> [TASK INSTRUCTIONS]: Decide whether each statement below agrees with the text on the early Seventh Day Baptists, answering yes or no and quoting the deciding words of the text. 1. John Clark founded the Baptist Church in Newport in 1644. 2. The Seventh Day Baptists separated from the other Baptists in 1665. 3. The remains of the early ministers and their wives were re-buried in a row beside the monument.

> [EXTRACTED TEXT]:
He wrote that it held Antinomians, Familists, Anabaptists, Anti-sabbatarians,
Arminians, Socinians, Quakers, Ranters----everything in the world but
Roman Catholics and real Christians.
There is a monument in the Hopkinton, Rhode Island
Cemetery that is dedicated to the early ministers of the Seventh Day
Baptist Church of that town, which began as part of the Westerly
settlement. The monument stands on the site of the original Seventh Day
Baptist church building. The names of John Maxson, 1638/39-1720, his
sons, Rev. John, Jr. 1666-1748 and Rev. Joseph Maxson, 1672-1750 are
among those carved on the granite obelisk. The remains of these men and
their wives have been re-buried in a circle around the stone.
John Clark founded the Baptist Church in Newport in
1644. The distinction between Baptists and the Church of England was
their rejection of infant baptism. They believed instead in believers¹
baptism. A Baptist became a member of a covenanted community by a
profession of faith, not simply by being born into a Christian family.
The Seventh Day Baptists, or Sabbatarians, began as
Baptists "In the age when scriptures were being constantly
reexamined, it is not surprising that a person or church should conclude
that keeping the Sabbath (or seventh day) was an inescapable requirement
of Biblical Christianity." In 1665 some of the Baptists began to
worship on the seventh day. The two groups shared the same church until
they separated in 1671, "though not in haste or without
consultation with others" and the first Seventh Day Baptist Church
was organized.
John Maxson was one of the early settlers of *Misquamicut
in 1661. In 1669 there were twenty-four freemen listed as living in
Westerly. John Maxson was among them. In his book Westerly and Its
Witnesses, published in 1878, Rev. Frederick Denison writes
about the ministers of the early churches in the settlement. Of the
Seventh Day Baptists he says, "They were Baptists save for their
Sabbatarianism. They were the first to organize a church in this town.
The first meeting house is believed to have been built about the year
1680." At that time it was considered a part of the Newport church.
"The [Westerly] organization was formed
when the the town numbered but 580 inhabitants, in 1708 under Rev. John
Maxson, Sen. as pastor and is still existing as the First Hopkinton
Seventh Day Baptist Church. . . This being the first church on this
border of the colony, it became a large and influential body. For a
whole generation no church was formed within ten miles of it and it
numbered members in adjoining towns." The first three ministers
were the first John Maxson and his sons.
Rev.

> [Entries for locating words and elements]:
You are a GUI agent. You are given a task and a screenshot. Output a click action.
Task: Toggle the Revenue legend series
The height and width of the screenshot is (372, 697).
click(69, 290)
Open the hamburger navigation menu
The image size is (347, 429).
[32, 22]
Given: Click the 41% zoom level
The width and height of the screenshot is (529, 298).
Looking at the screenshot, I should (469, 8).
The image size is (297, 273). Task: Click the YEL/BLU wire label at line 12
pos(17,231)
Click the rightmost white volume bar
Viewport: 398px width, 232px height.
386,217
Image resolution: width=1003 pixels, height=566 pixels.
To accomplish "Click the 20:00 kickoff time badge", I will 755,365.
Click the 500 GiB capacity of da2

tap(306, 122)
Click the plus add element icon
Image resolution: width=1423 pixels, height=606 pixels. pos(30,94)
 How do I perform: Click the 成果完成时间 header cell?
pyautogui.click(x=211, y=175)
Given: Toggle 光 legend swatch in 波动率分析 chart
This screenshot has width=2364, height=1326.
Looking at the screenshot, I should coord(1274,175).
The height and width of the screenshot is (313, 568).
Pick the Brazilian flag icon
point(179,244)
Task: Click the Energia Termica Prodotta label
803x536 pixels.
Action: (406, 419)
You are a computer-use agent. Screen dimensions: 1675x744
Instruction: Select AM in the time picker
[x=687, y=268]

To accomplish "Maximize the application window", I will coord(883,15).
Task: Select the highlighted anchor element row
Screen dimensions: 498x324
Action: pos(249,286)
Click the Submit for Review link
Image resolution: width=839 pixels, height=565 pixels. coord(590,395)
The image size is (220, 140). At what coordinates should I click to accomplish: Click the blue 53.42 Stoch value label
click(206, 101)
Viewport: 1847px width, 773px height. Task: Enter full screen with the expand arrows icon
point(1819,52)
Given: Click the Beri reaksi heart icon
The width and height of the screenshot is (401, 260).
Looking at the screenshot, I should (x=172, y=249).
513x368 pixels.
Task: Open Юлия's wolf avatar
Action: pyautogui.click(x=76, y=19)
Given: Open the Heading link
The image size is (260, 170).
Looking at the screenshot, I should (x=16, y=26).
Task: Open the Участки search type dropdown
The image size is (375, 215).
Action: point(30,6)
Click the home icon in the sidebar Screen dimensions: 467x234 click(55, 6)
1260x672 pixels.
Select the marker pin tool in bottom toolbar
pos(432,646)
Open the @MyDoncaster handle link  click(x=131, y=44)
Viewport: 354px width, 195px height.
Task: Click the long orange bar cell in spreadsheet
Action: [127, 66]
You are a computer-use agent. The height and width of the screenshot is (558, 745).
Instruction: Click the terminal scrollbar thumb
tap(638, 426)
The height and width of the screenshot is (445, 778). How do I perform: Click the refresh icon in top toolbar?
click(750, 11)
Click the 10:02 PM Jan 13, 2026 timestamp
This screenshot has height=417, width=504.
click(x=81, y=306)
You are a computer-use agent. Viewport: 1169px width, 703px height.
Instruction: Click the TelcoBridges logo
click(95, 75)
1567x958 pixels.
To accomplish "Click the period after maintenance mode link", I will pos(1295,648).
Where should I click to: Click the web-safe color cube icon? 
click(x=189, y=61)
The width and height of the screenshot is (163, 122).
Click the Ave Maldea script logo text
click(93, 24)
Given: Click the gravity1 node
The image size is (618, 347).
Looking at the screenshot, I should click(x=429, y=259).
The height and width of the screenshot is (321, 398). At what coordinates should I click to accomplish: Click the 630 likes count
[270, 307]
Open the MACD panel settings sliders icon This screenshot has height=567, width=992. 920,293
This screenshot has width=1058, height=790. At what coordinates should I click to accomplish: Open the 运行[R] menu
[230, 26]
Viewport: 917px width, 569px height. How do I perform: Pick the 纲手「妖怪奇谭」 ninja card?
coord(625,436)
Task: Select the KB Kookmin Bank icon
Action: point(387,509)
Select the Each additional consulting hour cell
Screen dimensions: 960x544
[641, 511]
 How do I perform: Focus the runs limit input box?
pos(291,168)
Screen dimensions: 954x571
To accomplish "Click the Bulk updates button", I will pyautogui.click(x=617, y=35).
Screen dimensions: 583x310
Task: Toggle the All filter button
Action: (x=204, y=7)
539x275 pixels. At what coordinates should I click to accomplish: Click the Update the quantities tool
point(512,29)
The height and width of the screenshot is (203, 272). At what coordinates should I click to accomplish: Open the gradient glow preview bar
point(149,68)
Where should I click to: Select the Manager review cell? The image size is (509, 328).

> [THE REPLY]:
1. Yes: "John Clark founded the Baptist Church in Newport in 1644."
2. No: "The two groups shared the same church until they separated in 1671"
3. No: "The remains of these men and their wives have been re-buried in a circle around the stone."